Formed from around 80-90 billion neurons and with a consistency so soft you could cut
it with a table knife, the brain is a delicate vulnerable organ. Unfortunately, despite its hard outer shell (the skull), the brain is still susceptible to many forms of damage, both external and internal. Two common forms of brain damage are subarachnoid haemorrhage (SAH – a type of stroke caused by bleeding in and around the brain) and traumatic brain injury (TBI – occurring when an external force causes injury to the brain, i.e. hitting your head). It is not always possible to prevent this type of injury, however, scientists from Edge Therapeutics, Inc are currently working hard to develop life-saving hospital products capable of improving the outcome of patients following SAH and TBI.
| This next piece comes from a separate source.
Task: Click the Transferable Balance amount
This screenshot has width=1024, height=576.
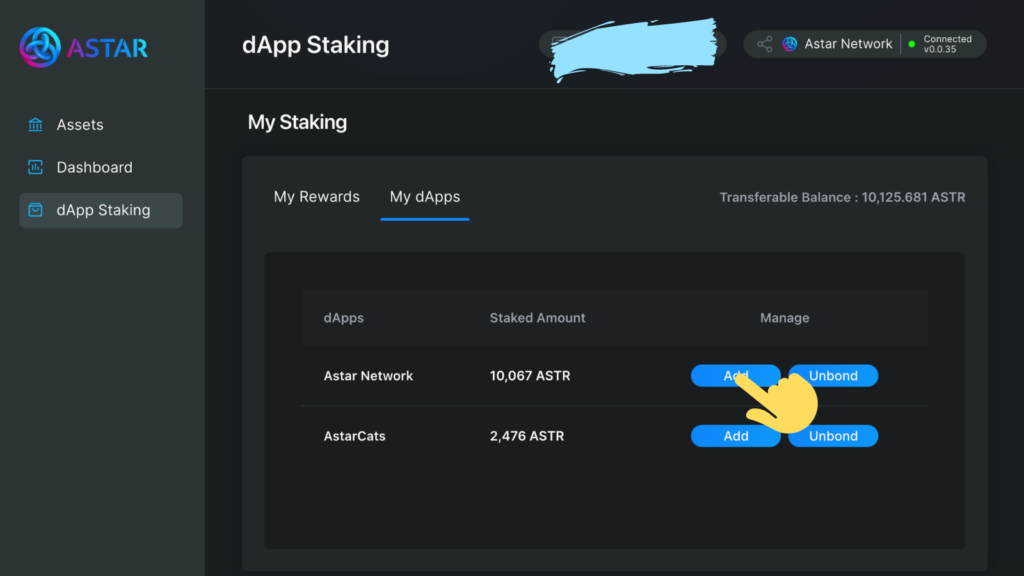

Edge Therapeutics are currently enrolling patients on Phase I/II clinical trials for their pipeline drug EG-1962. Despite its inaccessible name, EG-1962 is designed to perform a unique and possibly life-saving function. The drug is designed to treat a state known as delayed cerebral ischemia (DCI). DCI is a complication and major cause of death and disability which occurs in patients within the first two weeks following brain injury. As the name suggests, DCI causes cellular damage through ischaemia (restriction of blood flow to the tissue). This ischaemia can result from a number of mechanisms stemming from the site of brain injury, including cerebral vasospasm (a narrowing of vessels carrying blood), cortical spreading ischaemia (decreased blood flow caused by mass activation of large populations of brain cells) and microthrombembolism (a blockage of blood flow around small, trauma-induced blood clots).
EG-1962, also referred to as nimodipine microparticles, is a novel preparation of the FDA-approved drug nimodipine. This preparation encapsulates nimodipine in a biodegradable coating which can be injected directly at the site of injury, releasing nimodipine steadily over a period of 21 days. This new system is thought to be an improvement on the current method of oral delivery, which is more likely to cause nasty side effects (such as low blood pressure and lung complications) and less likely to supply sufficient drug to areas where it is needed.
E. Francois Aldrich, M.D. (an Associate Professor of Neurosurgery at the University of Maryland and the Chief of Cerebrovascular Surgery) stated that he hopes the study will help select on optimal dose of EG-1962, which could potentially prevent DCI, therefore improving the lives of a number of patients suffering from various forms of brain injury.
The current study, dubbed NEWTON (Nimodipine microparticles to Enhance recovery While reducing TOxicity after subarachNoid hemorrhage), will enrol up to 96 patients in approximately 20 centres internationally. This study aims to ensure EG-1962 is safe; to discover the most safely effective dose; and to assess whether EG-1962 offers a significant improvement over oral nimodipine. Results are expected in the first half of this year and Dr. R. Loch Macdonald, Chief Scientific Officer at Edge Therapeutics, hopes that these findings will lead to further advances in the clinical development of the drug.
Although a significant number of drugs undergoing Phase I/II trials will fail to progress any further, it is hoped that this treatment or similar preparations may soon be available to reduce the damage caused by DCI.